TASK BRIEF
Write the next part of the forum thread about the crackly sound from a JVC KT-SR1000 at home, picking up after John K.'s post.

# JVC KT-SR1000 - Crackley sound



## JWKessler (Jun 3, 2004)

I just bought a JVC KT-SR1000 last weekend and have been enjoying it. It works flawlessley in the car, but at home I'm less pleased. The problem is a crackley sound - almost like static. It's most noticable on talk stations, and at first I thought it was related to a bad feed. But then I noticed all the talk stations had the same problem. Music tends to mask the noise, but it's present there as well.

I unplugged the audio cable from the base station and plugged it into my iPod. The sound is fine, so it's not the input to my sound system or the audio cable. I then connected a pair of head phones to the line out jack on the base unit. The level is a bit low, but it sounds fine that way as well.

Any one have similar experiances? I do notice the power cable has to be oriented just so or the base station looses power.

John K.

DATA EXCERPTS
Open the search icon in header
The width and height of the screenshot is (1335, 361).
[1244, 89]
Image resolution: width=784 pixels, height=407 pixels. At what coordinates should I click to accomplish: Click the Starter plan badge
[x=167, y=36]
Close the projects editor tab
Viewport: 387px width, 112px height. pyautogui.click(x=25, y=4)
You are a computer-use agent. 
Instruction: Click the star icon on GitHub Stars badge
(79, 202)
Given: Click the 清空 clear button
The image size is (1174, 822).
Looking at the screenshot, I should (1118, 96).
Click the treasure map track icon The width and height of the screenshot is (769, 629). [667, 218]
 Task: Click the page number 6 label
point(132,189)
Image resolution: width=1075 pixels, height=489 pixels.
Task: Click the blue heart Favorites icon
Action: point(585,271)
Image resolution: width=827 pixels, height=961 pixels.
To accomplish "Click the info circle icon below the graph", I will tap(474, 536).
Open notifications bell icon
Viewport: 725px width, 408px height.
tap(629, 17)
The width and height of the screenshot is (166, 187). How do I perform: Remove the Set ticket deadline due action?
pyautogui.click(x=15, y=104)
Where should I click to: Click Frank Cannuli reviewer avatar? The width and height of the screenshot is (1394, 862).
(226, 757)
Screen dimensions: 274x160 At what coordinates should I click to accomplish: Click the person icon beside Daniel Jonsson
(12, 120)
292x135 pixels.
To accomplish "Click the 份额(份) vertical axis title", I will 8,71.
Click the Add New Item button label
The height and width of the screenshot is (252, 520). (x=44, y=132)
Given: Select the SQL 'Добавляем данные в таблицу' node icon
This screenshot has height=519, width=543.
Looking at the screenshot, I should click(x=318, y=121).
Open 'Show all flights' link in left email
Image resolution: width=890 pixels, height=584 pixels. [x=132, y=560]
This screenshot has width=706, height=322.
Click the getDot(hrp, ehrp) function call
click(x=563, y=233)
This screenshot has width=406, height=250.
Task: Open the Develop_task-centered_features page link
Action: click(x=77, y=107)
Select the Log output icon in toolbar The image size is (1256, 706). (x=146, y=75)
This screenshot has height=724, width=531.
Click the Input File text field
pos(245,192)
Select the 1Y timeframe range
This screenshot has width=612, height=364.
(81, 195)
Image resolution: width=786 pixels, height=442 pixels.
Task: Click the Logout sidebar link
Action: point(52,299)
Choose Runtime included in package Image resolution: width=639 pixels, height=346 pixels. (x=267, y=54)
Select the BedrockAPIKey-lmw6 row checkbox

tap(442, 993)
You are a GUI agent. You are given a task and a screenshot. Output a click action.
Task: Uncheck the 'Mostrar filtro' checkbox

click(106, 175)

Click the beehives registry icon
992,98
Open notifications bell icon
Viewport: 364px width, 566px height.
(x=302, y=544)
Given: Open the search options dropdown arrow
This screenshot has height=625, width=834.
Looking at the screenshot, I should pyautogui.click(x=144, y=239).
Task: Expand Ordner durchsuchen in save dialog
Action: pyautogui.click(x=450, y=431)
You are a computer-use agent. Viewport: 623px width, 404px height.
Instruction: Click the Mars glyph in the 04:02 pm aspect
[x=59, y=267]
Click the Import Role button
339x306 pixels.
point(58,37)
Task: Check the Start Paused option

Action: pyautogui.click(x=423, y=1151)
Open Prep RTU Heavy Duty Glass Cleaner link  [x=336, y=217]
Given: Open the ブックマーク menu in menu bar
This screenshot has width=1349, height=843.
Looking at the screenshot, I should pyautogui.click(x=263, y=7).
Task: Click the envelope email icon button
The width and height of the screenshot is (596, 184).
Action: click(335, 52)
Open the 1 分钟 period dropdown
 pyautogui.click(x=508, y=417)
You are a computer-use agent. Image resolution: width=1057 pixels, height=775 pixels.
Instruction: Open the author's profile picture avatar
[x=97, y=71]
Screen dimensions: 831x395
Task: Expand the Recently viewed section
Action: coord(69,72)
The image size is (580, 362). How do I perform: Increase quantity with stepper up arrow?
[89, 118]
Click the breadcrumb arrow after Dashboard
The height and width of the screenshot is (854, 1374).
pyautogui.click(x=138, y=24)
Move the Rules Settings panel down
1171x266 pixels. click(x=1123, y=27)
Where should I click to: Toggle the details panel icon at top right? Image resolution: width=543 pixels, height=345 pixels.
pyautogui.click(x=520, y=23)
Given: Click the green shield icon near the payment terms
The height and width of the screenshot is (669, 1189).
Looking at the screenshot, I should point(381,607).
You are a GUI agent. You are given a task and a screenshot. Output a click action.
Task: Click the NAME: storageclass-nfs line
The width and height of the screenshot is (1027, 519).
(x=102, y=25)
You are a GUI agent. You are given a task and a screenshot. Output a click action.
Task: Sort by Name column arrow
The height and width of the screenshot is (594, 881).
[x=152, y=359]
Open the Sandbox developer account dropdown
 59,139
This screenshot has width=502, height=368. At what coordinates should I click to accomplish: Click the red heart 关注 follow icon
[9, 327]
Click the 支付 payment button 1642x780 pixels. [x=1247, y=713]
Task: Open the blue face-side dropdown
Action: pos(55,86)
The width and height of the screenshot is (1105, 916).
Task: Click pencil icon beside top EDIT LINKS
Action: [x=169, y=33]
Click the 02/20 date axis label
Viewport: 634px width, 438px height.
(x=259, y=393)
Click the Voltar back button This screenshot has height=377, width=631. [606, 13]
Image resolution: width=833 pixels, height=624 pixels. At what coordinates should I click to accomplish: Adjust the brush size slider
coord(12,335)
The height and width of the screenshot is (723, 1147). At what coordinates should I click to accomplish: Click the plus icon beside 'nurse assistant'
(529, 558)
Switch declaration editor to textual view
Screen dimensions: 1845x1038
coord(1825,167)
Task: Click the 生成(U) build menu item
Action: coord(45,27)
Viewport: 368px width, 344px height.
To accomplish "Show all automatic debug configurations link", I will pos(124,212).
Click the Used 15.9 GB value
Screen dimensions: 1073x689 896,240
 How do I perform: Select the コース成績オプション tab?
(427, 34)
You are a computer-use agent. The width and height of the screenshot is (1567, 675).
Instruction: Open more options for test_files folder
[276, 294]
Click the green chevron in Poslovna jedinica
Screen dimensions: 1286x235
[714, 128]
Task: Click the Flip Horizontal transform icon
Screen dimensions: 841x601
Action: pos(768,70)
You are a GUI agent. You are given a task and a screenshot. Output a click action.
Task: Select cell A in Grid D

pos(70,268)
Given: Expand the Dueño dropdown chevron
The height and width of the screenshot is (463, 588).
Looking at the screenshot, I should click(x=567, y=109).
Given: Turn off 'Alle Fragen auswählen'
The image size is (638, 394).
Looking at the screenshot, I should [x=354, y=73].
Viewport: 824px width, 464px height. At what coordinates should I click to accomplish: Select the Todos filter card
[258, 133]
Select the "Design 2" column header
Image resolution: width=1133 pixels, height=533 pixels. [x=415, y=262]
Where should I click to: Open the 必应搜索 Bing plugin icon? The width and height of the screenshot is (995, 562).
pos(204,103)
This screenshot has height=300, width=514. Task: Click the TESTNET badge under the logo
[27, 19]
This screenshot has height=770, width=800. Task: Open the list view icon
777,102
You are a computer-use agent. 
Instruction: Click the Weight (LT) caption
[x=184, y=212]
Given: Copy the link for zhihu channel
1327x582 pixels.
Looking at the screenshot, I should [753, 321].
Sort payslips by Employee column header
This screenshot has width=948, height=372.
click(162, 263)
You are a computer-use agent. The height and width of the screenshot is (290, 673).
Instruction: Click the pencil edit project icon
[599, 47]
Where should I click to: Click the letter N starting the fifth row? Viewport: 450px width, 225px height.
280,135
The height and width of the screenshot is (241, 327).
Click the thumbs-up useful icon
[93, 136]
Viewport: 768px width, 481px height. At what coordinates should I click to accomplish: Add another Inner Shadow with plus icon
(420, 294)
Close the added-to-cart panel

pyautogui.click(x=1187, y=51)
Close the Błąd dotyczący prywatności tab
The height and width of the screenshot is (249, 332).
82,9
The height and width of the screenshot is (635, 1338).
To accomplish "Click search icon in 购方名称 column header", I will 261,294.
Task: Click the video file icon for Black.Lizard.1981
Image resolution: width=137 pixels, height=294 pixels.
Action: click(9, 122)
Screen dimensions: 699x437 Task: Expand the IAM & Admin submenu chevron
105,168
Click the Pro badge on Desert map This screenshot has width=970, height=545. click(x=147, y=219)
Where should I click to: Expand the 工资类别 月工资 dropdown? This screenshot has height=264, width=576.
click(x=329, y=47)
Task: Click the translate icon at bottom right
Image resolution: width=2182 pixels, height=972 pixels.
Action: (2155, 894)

FINAL ANSWER
----------



## JWKessler (Jun 3, 2004)

Followup - I exchanged the base station with another and the problem persists. I've pretty much traced it to a power problem and believe it's a poor design.

The unit acts up when ever I switch on lights in the room where the Sirius receiver is located. Dimmers causes a buzzing sound and initial power on of a set of lamps causes the sound to totally cut out briefly.

I sent JVC a detailed e-mail but have received no reply yet. I'm now shopping for a better power supply - 12VDC at 2 Amps are needed.

John K.


----------



## Guest (Jun 10, 2004)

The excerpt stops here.